Pain is the driving force that brings patients to see doctors. Patients often tolerate a certain amount of pain thinking “it will pass” or “it’s not that bad”. When the pain reaches a threshold point or the duration of pain isn’t lessening, the patient will finally make an appointment.
There is more than one type of pain. The routine type of pain we deal with in life is nociceptive pain. A sprained ankle, low back sprain or muscle injury are classic examples of nociceptive pain. Nociceptive pain can be very significant and requires health care support. Conservative care for nociceptive pain can range from bracing, casts, movement, rehabilitation, manipulation, soft tissue mobilization, acupuncture, nutritional support, or referrals to a pain management specialist for pain medication to ease the suffering during the healing phase.

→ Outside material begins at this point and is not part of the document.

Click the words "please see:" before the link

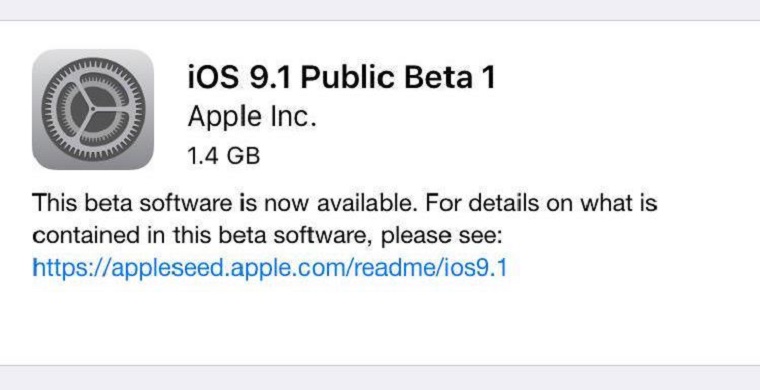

Post-operative pain is commonly managed by pain medication from a pain management specialist or the surgeon. Pain can be co-managed with acupuncture, which can reduce pain and also reduce post-anesthesia nausea. Movement can also reduce pain. Some surgical procedures can have early, gentle post-operative motion of a joint. Equally gentle soft tissue mobilization can also reduce pain and muscle guarding or tightness. Psychology, or sports psychology may also useful to help a patient manage post-operative expectations of his/her return to sports or activities.
Neuropathic pain is different than nociceptive pain. Neuropathic pain is an inappropriate response by the nervous system. The nervous system generates pain that typically outlasts the healing phase. The pain is no longer coming from tissue that was damaged in the injury. The pain should have resolved, but in fact it has not stopped and is most likely increasing. This pain can be severe and debilitating. Patients often, but not always, have burning pain, extreme sensitivity to touch, worsening symptoms with exercise or movement, hypertonic muscles resulting in loss of range of motion, find pain medication offers little relief, may find migration of the pain to other parts of the limb or other parts of the body, and may become worse if the patient experiences any other pain. Many patients have found that their numerous doctors don’t believe their symptoms, level of pain, movement that worsens the pain, sensitivity to touch, flare-ups with therapy effort, or lack of response to pain medication. This pathology can be very frustrating to patients and doctors alike.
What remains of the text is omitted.